Health Information Compliance Alert

Reader Question:

Is This An Incidental Use And Disclosure?

Question: This summer our practice has two interns from the local community college who are helping with front desk duties. The way our small office is set up, these interns are often within earshot when we are discussing patient billing and care issues. The problem is that the interns are not technically authorized to handle patient information. Does this situation fall under the Privacy Rule’s provisions allowing incidental uses and disclosures?

Answer: Yes, because the HIPAA Privacy Rule’s provisions apply universally to incidental uses and disclosures permitted under the Privacy Rule, according to the HHS Office for Civil Rights (OCR). These provisions don’t just apply to incidental uses and disclosures resulting from treatment communications or only to communications among healthcare providers and authorized medical staff.

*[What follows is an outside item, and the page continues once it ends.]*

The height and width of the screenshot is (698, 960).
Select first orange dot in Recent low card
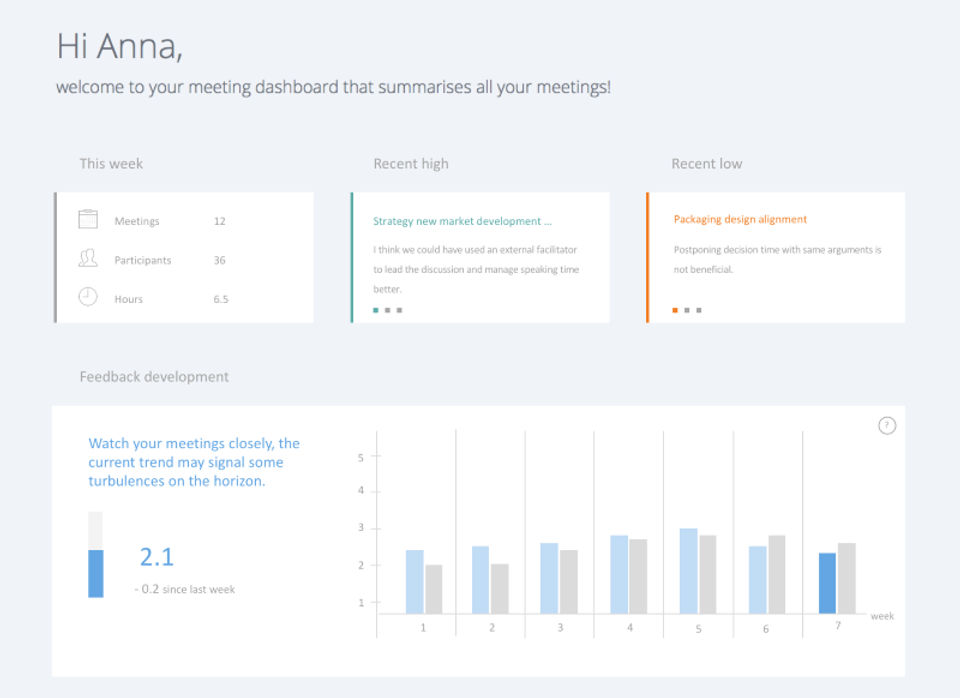[x=675, y=310]
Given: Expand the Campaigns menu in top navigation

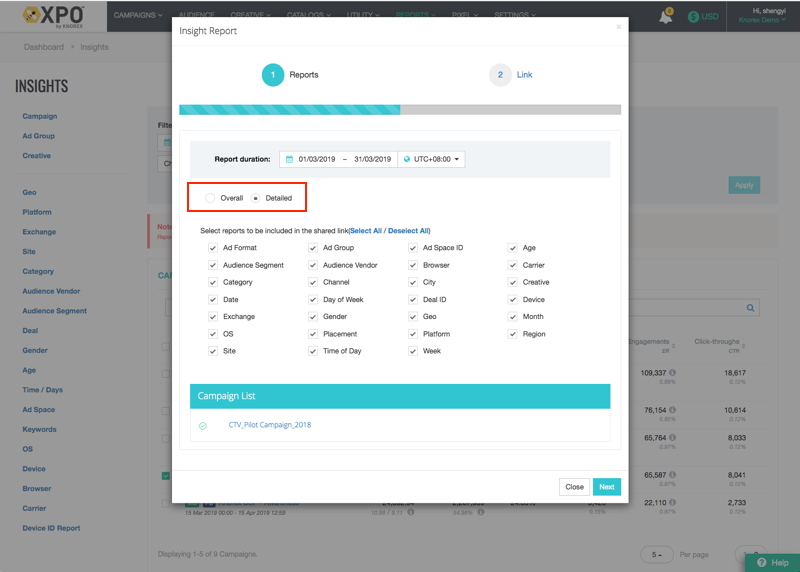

Key: You do, however, need to make “reasonable efforts to avoid being overheard and reasonably limit the information shared” so that the incidental use or disclosure resulting from such conversations would be permissible under the Privacy Rule, OCR reminds. Consider the following examples that would fall under the incidental uses and disclosures provisions under the Privacy Rule:

  • A provider may instruct an administrative staff member to bill a patient for a particular procedure, and may be overheard by one or more persons in the waiting room.
  • A health plan employee discussing a patient’s health care claim on the phone may be overheard by another employee who is not authorized to handle patient information.